Who is commissioning it? Why are they commissioning it? What are the political drivers? What do they want the outcome to be? What has changed since we started work on it?
This sort of questioning will help us deliver better projects, as we see the bigger picture, beyond our technical solutions. With so much of our infrastructure delivered through public bodies, it is important that civil engineers understand, and give professional advice to, the political process that drives infrastructure investment for our communities.
Manifesto promises
In the electoral cycle, manifestos are key to influencing and understanding infrastructure plans. They will contain broad aspirations, and sometimes, specific proposals on what needs done.
As engineers, this is an important time for us to get our message across to those standing for office. ICE Scotland, through its public voice activities, has been promoting four key areas for action to Scotland’s politicians:
- Resiliency: auditing Scotland’s infrastructure to ensure it is fit for purpose, now and in the future.
- Procurement: changing procurement policy so smaller contractors are not disadvantaged and the supply chain is supported, particularly at a local level.
- Strategy: developing policies on infrastructure planning, investment and prioritisation must be for the long-term, not short-term political cycles.
- Professionalism: utilising the expertise of ICE Scotland members in planning, designing, building, maintaining and managing our infrastructure needs to be recognised in policy development, delivery and procurement.
But manifestos are only promises at the start. The next stage is to understand the influence of policies.
Policies for delivery
Whilst manifestos contain promises, policy documents set out the priorities for an elected body. These can be very useful documents for engineers, as they lay out the background, reasoning and priorities in the years ahead. Policy is decided by politicians, developed by civil servants or officers, and implemented by agencies or other public bodies.
An example is the recent Scottish Government Draft Infrastructure Investment Plan, which sets out an investment hierarchy:
- Determine future need.
- Maximise use of existing assets.
- Re-purpose and co-locate.
- Replace or new build.
Understanding this hierarchy, which is set against the backdrop of post-Covid recovery, net zero emissions, inclusive economic growth and resilience, is vital if we are to understand what infrastructure investment will look like in the years ahead. We can see from this document there are no specific grandiose promises, or new flagship projects, but a focus on sustainability and being smarter with what we have.

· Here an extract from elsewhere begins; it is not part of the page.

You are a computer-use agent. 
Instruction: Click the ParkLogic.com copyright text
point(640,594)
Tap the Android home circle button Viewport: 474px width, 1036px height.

Other, more detailed documents such as the recent National Transport Strategy 2, set out a more detailed, sector-specific set of priorities that will influence future investment. It’s all about what the project investment delivers - the outcomes - rather than the project itself.
Outcome focus
Our projects are the outputs, but the decision-makers are focused on the outcomes. We might have developed a clever technical solution, but that is not where their focus is. What are the economic, social or environmental benefits from the project? Will it bring benefits to our communities? How can this be demonstrated?

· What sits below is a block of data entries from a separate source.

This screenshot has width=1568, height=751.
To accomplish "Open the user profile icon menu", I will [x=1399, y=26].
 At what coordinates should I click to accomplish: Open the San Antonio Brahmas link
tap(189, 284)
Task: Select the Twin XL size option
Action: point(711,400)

We need to be able to show our projects have been a success, so “before and after” assessments or measurements are important, enabling lessons to be taken forward in future investments.
Understanding the context of our work is vital, but so is influencing future decision-making.
What we need to do
If we sit back and don’t take action, our voice will not be heard. That creates a danger that manifestos and policies, and hence programmes and projects, emerge that do not benefit from early engineering input.

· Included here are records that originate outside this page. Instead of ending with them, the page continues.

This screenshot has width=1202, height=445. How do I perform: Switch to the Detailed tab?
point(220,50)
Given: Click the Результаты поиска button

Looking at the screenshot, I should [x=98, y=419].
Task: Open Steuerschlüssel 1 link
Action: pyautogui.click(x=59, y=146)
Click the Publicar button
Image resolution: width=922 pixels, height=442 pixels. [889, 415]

Our “big picture” skills are vital in scoping and reviewing politicians’ infrastructure ambitions to ensure they are wise and deliverable. In addition, we bring specialist skills in areas as diverse as environmental assessment, buildability and design for maintenance that are essential for successful outcomes.
In a rapidly changing world, good civil engineering delivers real benefits to our communities – it is important our skills are visible to decision makers.